Before I even thought of coming here, you all had, of course, already developed some very important outreach activities, to let the world know about some of the interesting educational practices going on here and at BHSEC.  The BCED should facilitate those activities and help develop more of them, here at Simon’s Rock and throughout the Bard system

It’s interesting to look across the variety of programs Bard has invented and now sponsors, and to think about how they fit with some of the educational questions I hope the Center can illuminate through conversation:  why we educate, where and how education occurs, and education’s role in responding to current events.  When one looks across the so-called “Bard system,” it becomes clear that Bard is not simply a college – it is really a liberal arts university – that encompasses liberal arts education in a variety of formats:  for traditional aged college students; for younger students; for prison inmates; and for low-income adults.  Bard’s excellence in the liberal arts and its commitment to deliver liberal arts education to different groups, in different ways, makes it a very unusual model among institutions of higher education and one that warrants more widespread dissemination.

Finally, in addition to trying to get this Center thought up and launched and the various other activities I mentioned, I am also working on two books.  I am thinking about, but not yet actually working on a history of higher education in the U.S. in the 20th century, that will explore the changes in and relationships among universities, think tanks, and philanthropic foundation.
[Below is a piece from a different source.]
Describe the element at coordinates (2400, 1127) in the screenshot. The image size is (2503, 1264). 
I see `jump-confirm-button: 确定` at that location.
I am also beginning a small book from which I took the title for this Forum, “What’s the Matter with Education . . . Really?”  This book will have three main chapters.  Chapter One, “Purposes,” will argue that our public discussions of education are impoverished by our disinclination to consider questions of purpose – or as I put it in talking about BCED, our failure to ask why do we educate.  In my view, this is tied to a general disdain for theory and for intellect and it is very unfortunate.  Our disinclination to talk about goals, objectives, and aims – other than those pertaining to the economy -- results in a situation where we have a cacophony of talk about education, but nothing resembling a real conversation that might build toward a consensus concerning what we want education to accomplish for this society at this moment in time.  There have been occasions in our history, however, when there have been lively public debates about educational purposes and we need to look back to those to recover possibilities to rekindle civically significant debate today. 
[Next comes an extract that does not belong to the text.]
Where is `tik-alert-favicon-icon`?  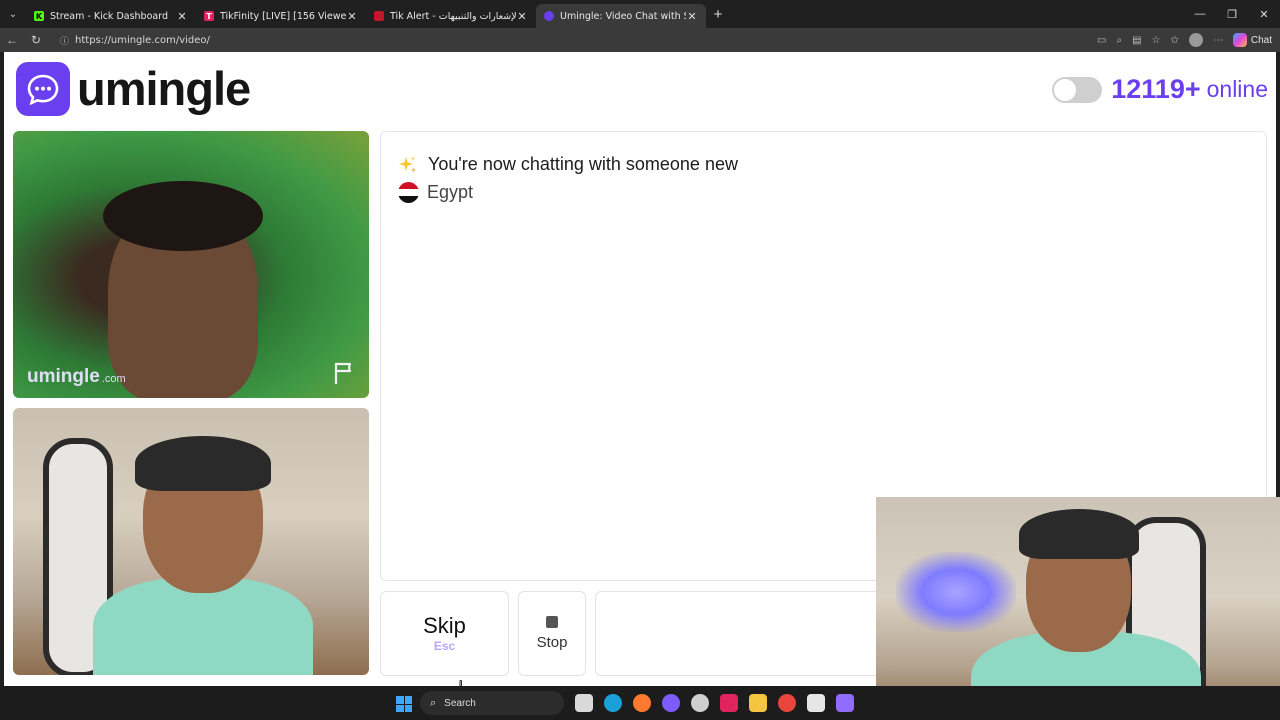 tik-alert-favicon-icon is located at coordinates (379, 16).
Chapter Two, “Schools,” will argue that, while the problems of most public schools are real and difficult and in need of attention, the biggest problems for this society stem from our over-reliance on schools.  I believe that we need to deliberately deploy a wider range and variety of institutions – the Internet, TV and radio, and museums, among others ­– if we are to have public education that is adequate to the times in which we live.  Chapter 2 will detail that belief.

The Third Chapter, “Universities,” will argue that universities need to renew the land-grant and progressive commitments to public service.  Universities need to shed some of their ivory tower isolation and take more responsibility not only for studying public problems, but also for improving public services, especially education, public health, and social welfare.  As part of that, they need to rethink the professional and disciplinary boundaries that carve real social problems into abstract and often meaningless pieces.  The book’s conclusion will try to explain how all this might be brought about.

I want to stop there, hoping I’ve demystified who I am, why I am here, and what I am doing; and hoping, too, that some of the links between what I am writing and thinking about in connection with establishing the BCED and in connection with my scholarly work are evident.  I have always believed that the best way to test the value of ideas is in practice.  Most important, though, I hope I have made it clear that I am eagerly inviting all of you, to the extent you want to or have time, to help think with me about the new Center, which should, in significant ways, reflect and advance work in which all of you have been involved for quite some time.